During Sudhir's coaching career, wrestlers and officials from Panchanan Bayam Samity represented the State of West Bengal and India in International Championships.

Some Wrestlers and Officials are listed below -

| Name | Achievements |
|---|---|
| Nirmal Bose | 1948 and 1952 Olympics |
| K.P. Rai | 1948 Olympics |
| Niranjan Das | 1952 Olympics |
| Shyam Sundar Chaterjee | 1953 World Youth festival Games/ Gold- Indo/Japan Games 1953 |
| Yogeswar Singh | 1954 Asian Games - 5th |
| Robin Hazra | Gold - Indo -Ceylon meet - 1958 |
| Tarkeswar Pandey | 1956 Olympics |
| Dhanraj Misra | National Champion - 1950 |
| Hiralal Shaw | National Champion - 1953 |
| Sachidanandan Singh | National Champion - 1970 |
| Gupteshwar Misra | International Judge/Referee |
| Asit Kumar Saha | International Judge/Referee |

As a coach, judge and referee, Sudhir represented India at different International Championships.
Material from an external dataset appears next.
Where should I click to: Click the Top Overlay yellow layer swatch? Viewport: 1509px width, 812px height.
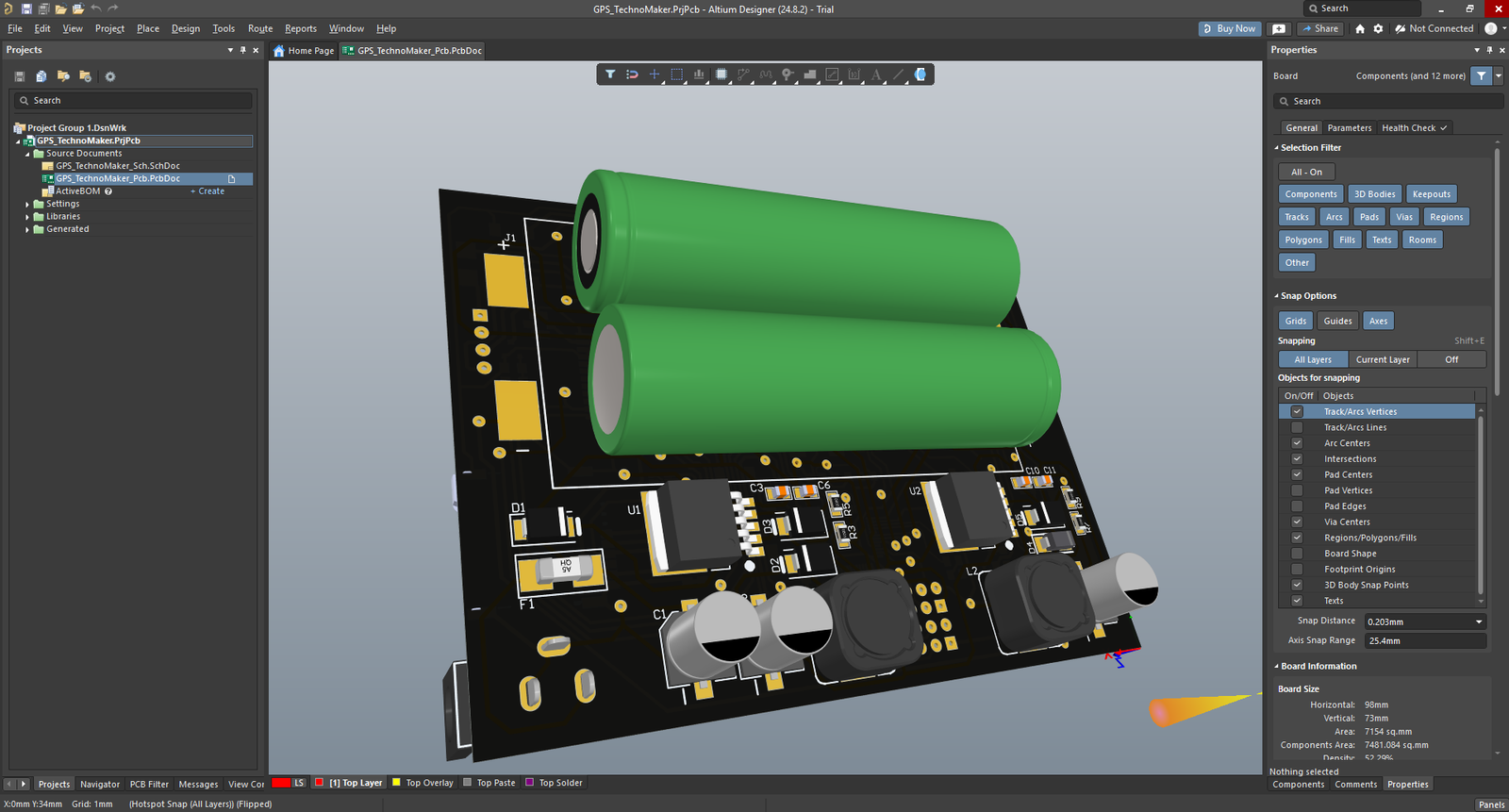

Below are some of Sudhir's achievements -

| Year | Championship |
|---|---|
| 1961 | World Wrestling Championship, Yokohama,Japan |
| 1963 | India-USSR Meet, Moscow, USSR |
| 1964 | Olympic Games, Tokyo, Japan |
| 1966 | Commonwealth Games, Kingston, Jamaica |
| 1966 | India-Mexico Meet, Mexico City, Mexico |
| 1966 | India-England Meet, London, England |
| 1967 | World Wrestling Championship, Delhi, India |
| 1971 | Junior World Wrestling Championship, Tokyo, Japan |

==Mithun Chakraborty==
Actor, Mithun Chakraborty, learnt the art of wrestling under the supervision of Sudhir Saha at Panchanan Bayam Samity, Jorabagan Park, Kolkata.